Nonprofit Law Alert: United States Court of Appeals for the Second Circuit Upholds Attorney General’s Donor Disclosure Requirements for Non-Profit Entities

On February 15, The United States Court of Appeals for the Second Circuit (the “Second Circuit”) upheld the dismissal of a challenge to the New York State Attorney General’s requirement that both 501 (c)(3) and 501 (c)(4) charitable organizations annually disclose their donor lists.

Citizens United and Citizens United Foundation had challenged the Attorney General’s requirement that non-profit entities disclose donor information that must be included in Schedule B of Form 990. Currently, a non-profit entity must submit “a list of the organization’s donors, the donors’ addresses and the amounts of their donations” to the Internal Revenue Service (“IRS”). Citizens United and Citizens Foundation claimed that the New York State Attorney General’s disclosure regulations violated the First Amendment, the Due Process Clause of the Fourteenth Amendment the New York State Constitution, and that they were preempted by federal law.

The Second Circuit dismissed on several grounds the claims that the disclosure requirements violate the First Amendment. First, the court agreed with the Attorney General that the agency has an important interest “in ensuring organizations that receive special tax treatment do not abuse that privilege” and in preventing tax-exempt organizations “from using donations for purposes other than those they represent to their donors and the public.” Next, the court stated that the disclosure requirements would not chill speech more than any other disclosure requirement, since the entities required to disclose their donors must already submit this information to the IRS.

Next, Citizens United and Citizens United Foundation alleged that the Attorney General’s enforcement of the disclosure regulations violated the Due Process Clause, because the Attorney General did not begin enforcing the requirement until 2013 while the organizations had failed to disclose their donors since registering with the Attorney General in 1995. The groups alleged that given this change in enforcement, the Attorney General was required to provide them with notice before they faced discipline. The Second Circuit disagreed, concluding that the Attorney General’s recent enforcement of the regulations reflected only “a change in enforcement priorities.” Furthermore, the shift in priorities did not “trigger a notice requirement” since the groups were already required to submit donor lists, but had simply failed to do so.
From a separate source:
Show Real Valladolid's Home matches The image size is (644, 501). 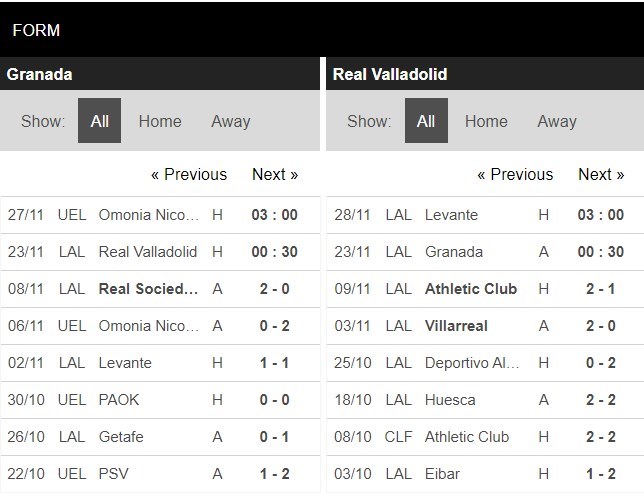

The Second Circuit also concluded that the Attorney General’s disclosure requirements were not preempted by federal law and did not violate the New York State Constitution. Notably, while Citizens United and the Citizens United Foundation alleged that the Attorney General did not have the power to include 501 (c)(4) entities “in the definition of ‘charitable organization’”, which requires 501 (c)(4) organizations to disclose their donors, the court disagreed.

The court reasoned that excluding 501 (c)(4) organizations from the donor disclosure regulations would allow them to “serve as shells to keep donors anonymous to” 501 (c)(3) entities.

Attorney General Eric Schneiderman has praised the Second Circuit’s decision. He stated that the “ruling affirms that Citizens United can no longer shroud its biggest donors in secrecy.” Also, he explained that the disclosure requirements assist “regulators so that they can police fraud and abuse in the non-profit sector.”